++++ Source

8. 12000 function variants (80 per (operation, type) pair), as referred to 
in the metalibm slides, would clearly be absurd for glibc.  We need to 
keep the size of the binary under control.  Also, the interface 
provided by under a particular symbol name needs to be 
well-defined, not depending on how glibc is configured, and once such a 
symbol is exported we need to support it forever.

Right now, we have *two* variants for most functions:

(i) The default version, with a name such as "sin" - see the message I 
referred to under 2. above for the goals for such a function.

(ii) A version __<func>_finite, used when a user program is built with 
-ffinite-math-only.  For glibc libm, -ffinite-math-only is considered to 
imply -fno-math-errno (all this means is no errno settings on underflow, 
since -ffinite-math-only implies that no other inputs that could involve 
errno setting are valid, and ISO C leaves it implementation-defined 
whether errno is set on underflow even when (math_errhandling & 
MATH_ERRNO) is nonzero).

The relevant existing GCC options are -ffast-math (an option implying 
several others), -funsafe-math-optimizations (which itself implies a few 
others), -ffinite-math-only, -fno-math-errno, -fno-signaling-nans 
(default), -fno-rounding-math (default), -fcx-limited-range, 
-fno-trapping-math, -fno-signed-zeros, -fassociative-math, 

Trying to define libm functions variants for all combinations of these 
would be excessive.  I suggest that the *most* that makes sense is the 
following eight variants, and this could reasonably be cut further.

++++++++
++++ Provided data

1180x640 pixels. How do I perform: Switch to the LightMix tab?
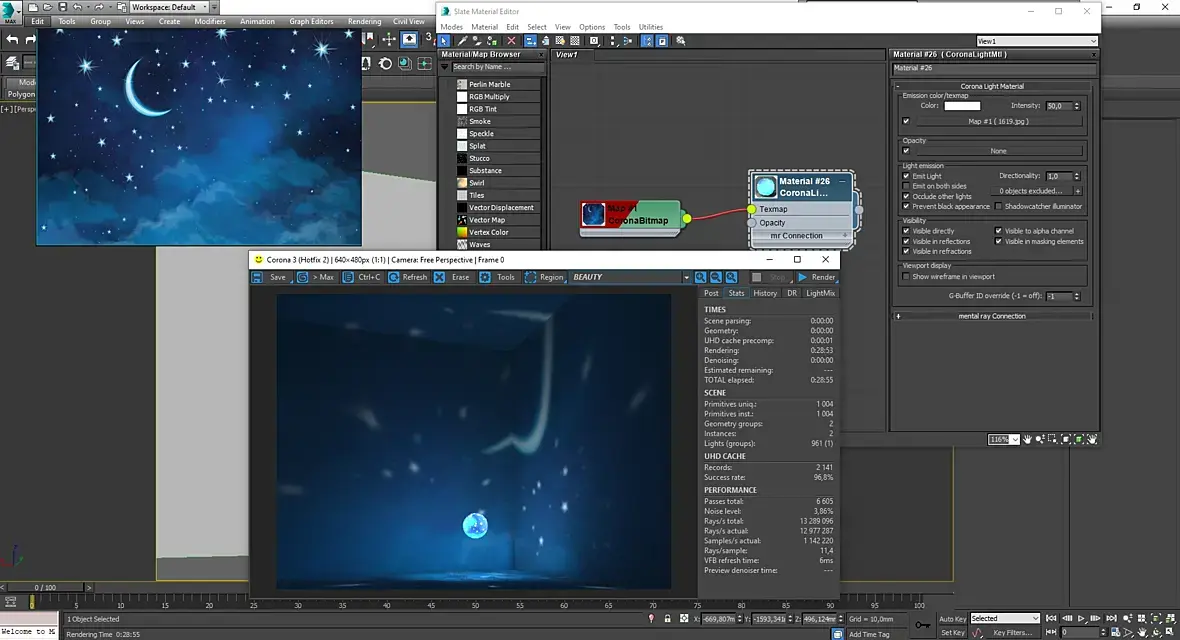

++++++++

Work to complete
A - From the libm text, reproduce word for word the part that begins at the words "The relevant existing" and stops after "be cut further.".
B - Answer these questions from the libm text, one answer per line:
(i) How many function variants per (operation, type) pair are referred to in the metalibm slides?
(ii) Which GCC option, when used to build a user program, leads to the __<func>_finite version being used?
(iii) What is the largest number of variants the writer suggests makes sense?
The lines have no role in any of this.

The responses
A -
The relevant existing GCC options are -ffast-math (an option implying 
several others), -funsafe-math-optimizations (which itself implies a few 
others), -ffinite-math-only, -fno-math-errno, -fno-signaling-nans 
(default), -fno-rounding-math (default), -fcx-limited-range, 
-fno-trapping-math, -fno-signed-zeros, -fassociative-math, 

Trying to define libm functions variants for all combinations of these 
would be excessive.  I suggest that the *most* that makes sense is the 
following eight variants, and this could reasonably be cut further.

B -
(i) 80
(ii) -ffinite-math-only
(iii) Eight